Introduction
Peroxidases are widely distributed in nature
including plants and animals (1).
Peroxidase is a heme-containing oxidoreductase, which oxidatively
degrades peroxide structure to two hydroxyl groups (2). Peroxidase reacts to hydrogen peroxide
as a substrate, and also reacts to organic peroxides to protect the
body from oxidative stress (3).
Moreover, salivary peroxidase and myeloperoxidase are known for
antibacterial activity against oral bacteria (4,5).
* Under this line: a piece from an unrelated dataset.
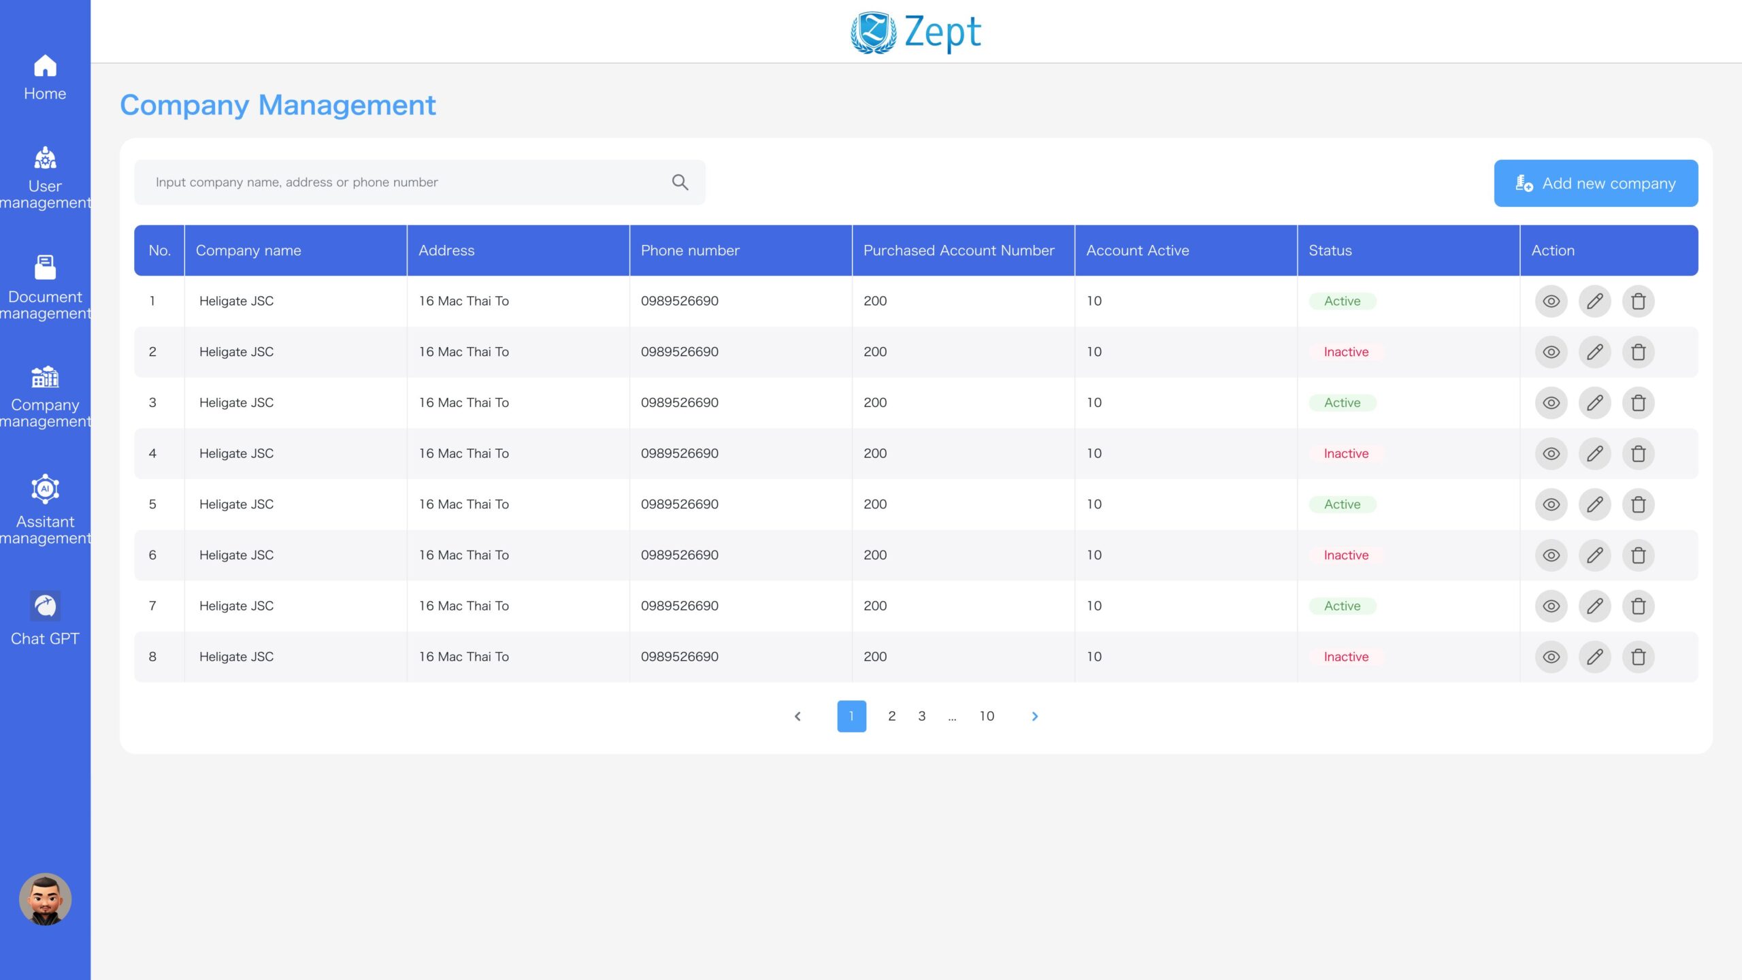Click the search magnifier icon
Salivary peroxidase catalyzes to produce hypothiocyanite ion
(OSCN-) with antibacterial activity from thiocyanate ion
(SCN-) derived from diets and hydrogen peroxide
(H2O2) produced by oral cells and oral
commensal bacteria (6,7).
Previous indications have pointed to the possibility
that horseradish peroxidase (HRP) adsorbed to the membrane of
certain bacterial cells, such as oral streptococci, including
Streptococcus mutans (S. mutans) and Streptococcus
sanguinis (S. sanguinis) (8). However, the mechanism of interaction
between HRP and bacterial cell walls is unknown, although HRP is
popularly used as tools in biochemical and pathological studies,
diagnostic examinations, and in tests to treat various industrial
effluents (9).
Dental plaques as biofilm containing oral bacteria
and bacterial products are developed on the dental pellicle with
salivary glycoproteins sheathing the tooth surface (10-13).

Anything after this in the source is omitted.